Dr. Scott Rahimi, a neurosurgeon at Augusta University Health, would agree. Crump is like so many of his patients—in her 60s, in general good health. When an aneurysm strikes, it’s sudden and completely unexpected.

Johanna said that for her, it happened on an everyday Thursday. She’d just come home from dinner out with “the girls,” and was puttering around at home with her beagle mix, Libby. Suddenly, she had a terrible headache. “And I’m not one to have migraines,” she said.

She also isn’t one to call up her son for just anything. But she called Mark to let him know, and he immediately drove over to take her to a local hospital. They waited for more than two hours, with Johanna shivering and still feeling like her head was about to split open. Mark finally insisted: “There is something wrong. Someone needs to see her now.”

It was just in time. Tests showed bleeding—a lot of it—in Johanna’s brain.

From there, it was a quick transfer to Augusta University Health. Local and regional hospitals typically send patients with aneurysm and stroke to AU Health, the region’s only hospital with the technology and expertise to treat these two dangerous conditions.

A CAT scan and a CT angiogram found where the problem was exactly: Two aneurysms, one larger than the other, in the anterior inferior cerebellar artery, right at the back of Johanna’s head.

Johanna was immediately taken back for emergency surgery to help relieve the pressure from the bleeding. She knows now that her heart stopped while she was on the table, but ER staff were able to bring her back so that Rahimi could perform the lifesaving procedure to repair the aneurysms, placing metal coils inside the bulging artery to stop the bleeding and seal the leak.

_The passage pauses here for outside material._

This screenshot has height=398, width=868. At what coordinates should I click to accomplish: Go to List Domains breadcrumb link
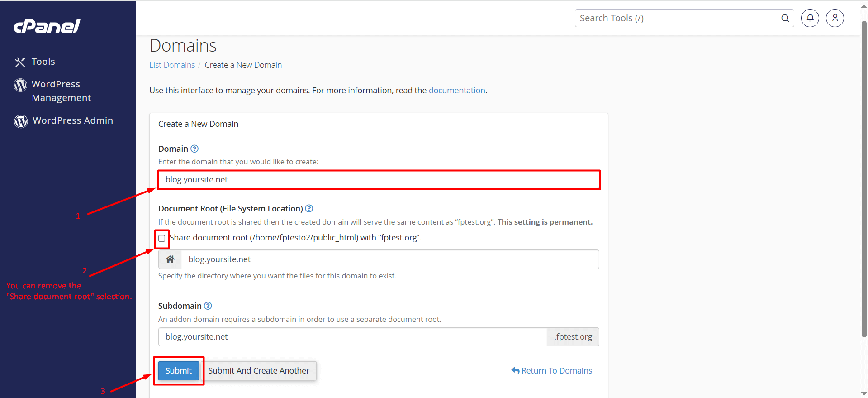172,65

It worked. Johanna was in the hospital, then inpatient rehab for nearly two months as she recovered. She doesn’t remember much about those days—just a few blurry flashes here and there. She knows that she could talk and walk, although she was weak and her balance was off. She knows that half of her head had to be shaved before surgery, and that Mark had a hairstylist come shape up his mother’s hair.

It’s only been a few months since she’s been home, but she’s slowly getting her life back. Waking up with Libby fills her with joy, as does getting back to her thrice-weekly games of pinochle. “I told my friends, ‘Nobody’s going to want to be my partner.’ But after we played five minutes, they said, ‘What’s your problem? You’re back to normal.’ So it keeps my brain going.”

For Rahimi, who saw Johanna for a recent followup visit, “It was phenomenal. Her aneurysm was completely gone. When you have a patient with a devastating subarachnoid aneurysm, when you see them in clinic once they’ve made a recovery, they’re like a different person. She looked incredible.”

Johanna’s journey isn’t quite over. She’s also been diagnosed with an arteriovenous malformation, an abnormal tangle of blood vessels in the back of her brain, which will require surgery down the road. “Life’s not perfect,” she said. “But I’m so happy to be able to function the way I do.”

She gives Rahimi credit for that. “I love the man,” she said. “From what I hear, the odds that I had and what the doctor told my sons was going on with me—my outlook, it was grim. Very, very grim. If it weren’t for him, I don’t think I’d be sitting here. I’m convinced he saved my life.”